The women's programme at the 2026 NCAA Division I outdoor championships opened with the biggest upset of the meeting so far, as Iowa State's Mercyline Kirwa ran away from a field of more decorated rivals to win the 10,000m at Hayward Field. Kirwa bided her time through a cagey, tactical race before unleashing a devastating final lap of 1:01.84 to leave the favourites for dead over the closing 200 metres, a finish few in the Eugene grandstands had seen coming.
Most of the pre-race attention had centred on BYU freshman Jane Hedengren, the collegiate 10,000m record holder, and New Mexico's Pamela Kosgei, who between them were expected to control the race. Instead both were forced to give chase as Kirwa timed her move to perfection, and neither could respond when the Iowa State runner found another gear off the final bend.
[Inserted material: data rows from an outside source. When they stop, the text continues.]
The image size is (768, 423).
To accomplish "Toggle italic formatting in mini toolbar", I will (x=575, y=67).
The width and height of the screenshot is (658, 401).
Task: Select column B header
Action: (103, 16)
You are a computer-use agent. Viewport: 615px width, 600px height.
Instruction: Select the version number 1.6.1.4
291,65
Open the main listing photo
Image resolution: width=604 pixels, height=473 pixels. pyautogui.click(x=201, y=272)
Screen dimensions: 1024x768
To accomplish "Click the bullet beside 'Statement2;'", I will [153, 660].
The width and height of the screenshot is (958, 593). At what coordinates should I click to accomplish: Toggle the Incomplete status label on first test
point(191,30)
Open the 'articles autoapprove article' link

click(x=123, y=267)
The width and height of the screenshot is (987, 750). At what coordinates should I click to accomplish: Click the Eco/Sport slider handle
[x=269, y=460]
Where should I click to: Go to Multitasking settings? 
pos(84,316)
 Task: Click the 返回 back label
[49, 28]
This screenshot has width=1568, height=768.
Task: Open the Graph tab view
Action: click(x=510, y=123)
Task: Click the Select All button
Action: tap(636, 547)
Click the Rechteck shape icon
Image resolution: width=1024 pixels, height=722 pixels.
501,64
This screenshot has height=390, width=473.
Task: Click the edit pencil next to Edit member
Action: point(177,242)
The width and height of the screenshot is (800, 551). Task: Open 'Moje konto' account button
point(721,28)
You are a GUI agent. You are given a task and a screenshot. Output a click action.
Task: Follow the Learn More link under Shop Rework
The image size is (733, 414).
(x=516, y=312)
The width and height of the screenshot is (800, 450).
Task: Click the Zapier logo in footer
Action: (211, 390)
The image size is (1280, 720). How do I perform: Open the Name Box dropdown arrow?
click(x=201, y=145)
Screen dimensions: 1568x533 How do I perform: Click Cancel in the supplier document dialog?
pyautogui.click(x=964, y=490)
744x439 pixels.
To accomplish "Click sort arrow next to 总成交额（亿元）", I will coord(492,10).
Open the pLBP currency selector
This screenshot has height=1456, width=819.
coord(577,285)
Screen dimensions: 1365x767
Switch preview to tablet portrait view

The result rewards a season of steady, unflashy improvement and underlines how unforgiving the championship's all-or-nothing format can be even for the strongest names on paper.
The 10,000m was the lone individual final on a women's first day otherwise given over to qualifying rounds and the early disciplines of the heptathlon, with semi-finals across the sprints, hurdles and middle distances setting up a loaded Saturday programme. The format, which sends only the fastest through to contest national titles, again produced the nervy, fast-from-the-gun racing that has become the meeting's signature, and several pre-meet favourites will spend the next 48 hours sweating on their qualification.
For Iowa State the victory is a statement, delivering a national champion in one of the most physically demanding events on the schedule and a haul of ten team points that could prove significant when the women's title is decided. Kirwa, who has built her collegiate campaign around patient front-of-pack racing rather than headline times, now adds an NCAA crown to a CV that had threatened a breakthrough of this kind all season.
Attention now turns to the finals proper, with the men settling their team title on Friday and the women's championship reaching its climax on Saturday. Hedengren and Kosgei will both have the chance to respond over shorter distances, and the manner of Kirwa's win has thrown the rest of the women's distance programme wide open heading into the final day at Hayward Field.